TASK REQUIREMENTS => The answer must consist only of the lines from the line with "2011年5月 (11) (32, 771)" to the line with "2018年6月 (15) (32, 380)", both included, exactly as they stand below.

DATA SUPPLIED =>

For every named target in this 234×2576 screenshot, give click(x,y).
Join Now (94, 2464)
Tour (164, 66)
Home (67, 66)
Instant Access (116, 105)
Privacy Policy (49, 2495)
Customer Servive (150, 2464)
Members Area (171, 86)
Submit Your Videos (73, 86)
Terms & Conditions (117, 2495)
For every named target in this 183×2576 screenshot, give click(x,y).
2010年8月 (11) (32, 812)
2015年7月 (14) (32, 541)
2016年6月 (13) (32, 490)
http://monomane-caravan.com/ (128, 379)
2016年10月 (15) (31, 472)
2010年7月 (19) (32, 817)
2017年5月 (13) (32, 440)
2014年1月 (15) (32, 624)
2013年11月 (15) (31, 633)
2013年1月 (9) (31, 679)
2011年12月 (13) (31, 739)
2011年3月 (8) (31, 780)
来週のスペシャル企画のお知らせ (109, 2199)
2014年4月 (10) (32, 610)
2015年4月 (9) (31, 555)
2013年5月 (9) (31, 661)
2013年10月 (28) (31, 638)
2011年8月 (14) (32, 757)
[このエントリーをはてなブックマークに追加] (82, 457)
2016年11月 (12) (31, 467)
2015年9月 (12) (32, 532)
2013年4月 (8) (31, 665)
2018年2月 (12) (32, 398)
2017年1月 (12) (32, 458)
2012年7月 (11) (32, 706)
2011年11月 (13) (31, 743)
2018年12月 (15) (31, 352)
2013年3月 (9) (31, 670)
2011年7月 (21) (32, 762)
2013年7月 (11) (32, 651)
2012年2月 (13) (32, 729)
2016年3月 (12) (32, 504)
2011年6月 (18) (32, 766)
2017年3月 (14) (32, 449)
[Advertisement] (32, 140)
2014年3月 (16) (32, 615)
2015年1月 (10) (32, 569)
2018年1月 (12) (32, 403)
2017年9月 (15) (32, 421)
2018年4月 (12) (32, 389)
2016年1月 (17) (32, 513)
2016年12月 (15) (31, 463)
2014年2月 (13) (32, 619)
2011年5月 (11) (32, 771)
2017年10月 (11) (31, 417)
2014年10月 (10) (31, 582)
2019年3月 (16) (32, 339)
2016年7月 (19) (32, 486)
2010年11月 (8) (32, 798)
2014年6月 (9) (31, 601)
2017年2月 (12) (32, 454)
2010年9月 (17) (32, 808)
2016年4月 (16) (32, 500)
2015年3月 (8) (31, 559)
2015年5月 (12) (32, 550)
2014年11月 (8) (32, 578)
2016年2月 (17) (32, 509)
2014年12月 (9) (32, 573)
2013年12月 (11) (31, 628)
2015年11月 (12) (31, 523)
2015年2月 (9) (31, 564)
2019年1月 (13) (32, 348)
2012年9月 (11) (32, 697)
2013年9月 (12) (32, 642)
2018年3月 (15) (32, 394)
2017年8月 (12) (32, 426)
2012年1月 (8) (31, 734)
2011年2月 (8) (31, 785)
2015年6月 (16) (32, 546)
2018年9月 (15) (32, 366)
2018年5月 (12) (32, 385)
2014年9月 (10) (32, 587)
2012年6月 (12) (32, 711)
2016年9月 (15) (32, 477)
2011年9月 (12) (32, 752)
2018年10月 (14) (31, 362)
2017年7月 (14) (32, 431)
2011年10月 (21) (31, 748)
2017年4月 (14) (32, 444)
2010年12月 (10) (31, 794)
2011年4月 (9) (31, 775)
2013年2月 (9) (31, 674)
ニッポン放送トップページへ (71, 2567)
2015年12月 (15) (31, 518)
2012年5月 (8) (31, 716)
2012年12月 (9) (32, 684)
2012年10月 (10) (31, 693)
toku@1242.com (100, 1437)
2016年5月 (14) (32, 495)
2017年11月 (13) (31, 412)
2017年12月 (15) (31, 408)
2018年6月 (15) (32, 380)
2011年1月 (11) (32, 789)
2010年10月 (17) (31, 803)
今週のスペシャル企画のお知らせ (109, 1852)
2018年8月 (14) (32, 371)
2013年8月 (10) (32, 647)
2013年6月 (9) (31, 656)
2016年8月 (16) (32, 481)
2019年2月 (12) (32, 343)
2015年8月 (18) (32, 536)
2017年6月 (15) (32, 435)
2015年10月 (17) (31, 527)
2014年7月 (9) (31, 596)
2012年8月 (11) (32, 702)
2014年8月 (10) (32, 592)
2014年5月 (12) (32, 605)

RESULT OF THIS TASK =>
2011年5月 (11) (32, 771)
2017年10月 (11) (31, 417)
2014年10月 (10) (31, 582)
2019年3月 (16) (32, 339)
2016年7月 (19) (32, 486)
2010年11月 (8) (32, 798)
2014年6月 (9) (31, 601)
2017年2月 (12) (32, 454)
2010年9月 (17) (32, 808)
2016年4月 (16) (32, 500)
2015年3月 (8) (31, 559)
2015年5月 (12) (32, 550)
2014年11月 (8) (32, 578)
2016年2月 (17) (32, 509)
2014年12月 (9) (32, 573)
2013年12月 (11) (31, 628)
2015年11月 (12) (31, 523)
2015年2月 (9) (31, 564)
2019年1月 (13) (32, 348)
2012年9月 (11) (32, 697)
2013年9月 (12) (32, 642)
2018年3月 (15) (32, 394)
2017年8月 (12) (32, 426)
2012年1月 (8) (31, 734)
2011年2月 (8) (31, 785)
2015年6月 (16) (32, 546)
2018年9月 (15) (32, 366)
2018年5月 (12) (32, 385)
2014年9月 (10) (32, 587)
2012年6月 (12) (32, 711)
2016年9月 (15) (32, 477)
2011年9月 (12) (32, 752)
2018年10月 (14) (31, 362)
2017年7月 (14) (32, 431)
2011年10月 (21) (31, 748)
2017年4月 (14) (32, 444)
2010年12月 (10) (31, 794)
2011年4月 (9) (31, 775)
2013年2月 (9) (31, 674)
ニッポン放送トップページへ (71, 2567)
2015年12月 (15) (31, 518)
2012年5月 (8) (31, 716)
2012年12月 (9) (32, 684)
2012年10月 (10) (31, 693)
toku@1242.com (100, 1437)
2016年5月 (14) (32, 495)
2017年11月 (13) (31, 412)
2017年12月 (15) (31, 408)
2018年6月 (15) (32, 380)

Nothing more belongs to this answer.